--- START ---

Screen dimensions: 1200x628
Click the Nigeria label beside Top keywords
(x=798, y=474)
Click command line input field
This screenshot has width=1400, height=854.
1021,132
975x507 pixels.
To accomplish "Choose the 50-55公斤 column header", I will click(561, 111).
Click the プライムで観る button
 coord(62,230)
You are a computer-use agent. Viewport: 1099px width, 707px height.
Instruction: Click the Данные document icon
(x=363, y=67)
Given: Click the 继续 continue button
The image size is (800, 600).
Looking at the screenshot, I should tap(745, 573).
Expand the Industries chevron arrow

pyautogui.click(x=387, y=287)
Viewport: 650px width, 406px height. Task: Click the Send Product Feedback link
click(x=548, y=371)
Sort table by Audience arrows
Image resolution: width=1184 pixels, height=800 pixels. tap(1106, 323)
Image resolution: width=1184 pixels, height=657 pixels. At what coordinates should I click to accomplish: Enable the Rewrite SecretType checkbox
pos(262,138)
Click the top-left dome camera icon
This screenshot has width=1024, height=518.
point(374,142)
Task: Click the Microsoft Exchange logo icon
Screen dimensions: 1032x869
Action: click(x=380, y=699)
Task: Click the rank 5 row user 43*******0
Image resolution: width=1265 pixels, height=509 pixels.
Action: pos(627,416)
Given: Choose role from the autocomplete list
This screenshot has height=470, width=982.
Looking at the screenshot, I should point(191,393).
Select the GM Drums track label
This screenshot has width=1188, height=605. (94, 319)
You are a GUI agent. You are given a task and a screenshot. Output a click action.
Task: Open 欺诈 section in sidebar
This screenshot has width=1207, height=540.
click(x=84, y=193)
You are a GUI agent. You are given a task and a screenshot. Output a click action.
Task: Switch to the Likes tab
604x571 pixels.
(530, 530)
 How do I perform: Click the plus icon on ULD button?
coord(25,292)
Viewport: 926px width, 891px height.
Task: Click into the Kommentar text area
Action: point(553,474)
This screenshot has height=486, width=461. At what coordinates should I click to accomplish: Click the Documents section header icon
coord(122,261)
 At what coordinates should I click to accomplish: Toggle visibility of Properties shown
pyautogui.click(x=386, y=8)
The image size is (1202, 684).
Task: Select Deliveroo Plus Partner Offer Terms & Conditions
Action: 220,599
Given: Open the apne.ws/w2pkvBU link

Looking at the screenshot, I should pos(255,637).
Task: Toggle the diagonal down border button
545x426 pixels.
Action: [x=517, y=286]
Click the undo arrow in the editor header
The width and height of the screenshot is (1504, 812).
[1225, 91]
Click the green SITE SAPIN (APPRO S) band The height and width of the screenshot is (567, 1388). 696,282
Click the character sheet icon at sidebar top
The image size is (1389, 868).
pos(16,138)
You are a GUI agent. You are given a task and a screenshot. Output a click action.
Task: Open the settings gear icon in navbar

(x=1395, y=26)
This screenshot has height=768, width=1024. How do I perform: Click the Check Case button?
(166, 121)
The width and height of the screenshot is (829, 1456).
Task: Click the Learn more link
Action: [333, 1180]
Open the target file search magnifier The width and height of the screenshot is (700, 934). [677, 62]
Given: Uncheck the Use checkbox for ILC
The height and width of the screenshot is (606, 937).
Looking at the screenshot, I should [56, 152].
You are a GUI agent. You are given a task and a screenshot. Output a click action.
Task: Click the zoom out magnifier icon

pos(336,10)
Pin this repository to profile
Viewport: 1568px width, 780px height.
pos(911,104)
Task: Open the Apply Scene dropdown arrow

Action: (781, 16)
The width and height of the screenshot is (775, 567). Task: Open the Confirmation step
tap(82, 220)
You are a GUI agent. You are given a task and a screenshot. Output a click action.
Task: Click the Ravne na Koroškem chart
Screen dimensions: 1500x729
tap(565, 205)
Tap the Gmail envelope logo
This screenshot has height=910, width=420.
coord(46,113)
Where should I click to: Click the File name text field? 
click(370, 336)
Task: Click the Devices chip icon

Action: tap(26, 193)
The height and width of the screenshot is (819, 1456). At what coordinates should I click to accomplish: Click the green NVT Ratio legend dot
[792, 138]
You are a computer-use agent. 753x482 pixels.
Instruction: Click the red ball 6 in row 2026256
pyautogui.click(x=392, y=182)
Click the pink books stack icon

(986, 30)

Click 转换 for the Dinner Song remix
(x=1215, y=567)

--- END ---

## HOW TO COMPLETE THIS TASK
Search the data for the string "sidebar" and say how many lines include it, giving only the number.

## ANSWER
2